I don’t try to hide my age. As of this birthday, I’m seventy-nine as the photo at the top of this blog will confirm. That’s me with the blazing white hair. If that doesn’t do it, look closer and the chicken neck leaves no doubt.

A card from the Neptune society marked the occasion as well.

As I redeemed my free birthday sub, the server asked “21?” Not wanting my hidden curmudgeon to surface I just smiled and said “Bingo.”

As one ages, the filter between the mouth and brain make peace with one another and the mouth usually wins. Those of us who were born with a defective filter learn to moderate if we want to stay married, have friends etc.

This time the brain won over the mouth as I had a choice to make. Do I piss off the person who is preparing food I am about to consume, or do I suck it up and make some equally inane response?

I know she was trying to make nice, but when she asked what I got for my birthday, I bit my tongue. (I’m betting the server never comments beyond “Happy Birthday” to a twenty-something.)

She gives her mom gift cards for her birthday. I responded the movie gift cards are a treat. She said her mom doesn’t see well, refuses to wear glasses and doesn’t go to movies. She wanted to know if I can still see okay.

Good thing the order was complete because I don’t know how much longer my patience would have held out.

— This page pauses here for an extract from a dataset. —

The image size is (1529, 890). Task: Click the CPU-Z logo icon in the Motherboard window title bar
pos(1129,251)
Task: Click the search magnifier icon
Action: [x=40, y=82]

Then I considered, here is a young woman, probably working a minimum wage job, buying her mom gift cards and my inner mom kicked in.

She doesn’t know the best-kept secret about aging. As the clock ticks away and the numbers ascend, the essence of who we pretty much remain the same. If you were a smart axx at twenty-one, that doesn’t change. You ’ve perfected the skill by age seventy-nine.

So yes, she had a twenty-one-year-old waiting in line, but this time brain won over the mouth.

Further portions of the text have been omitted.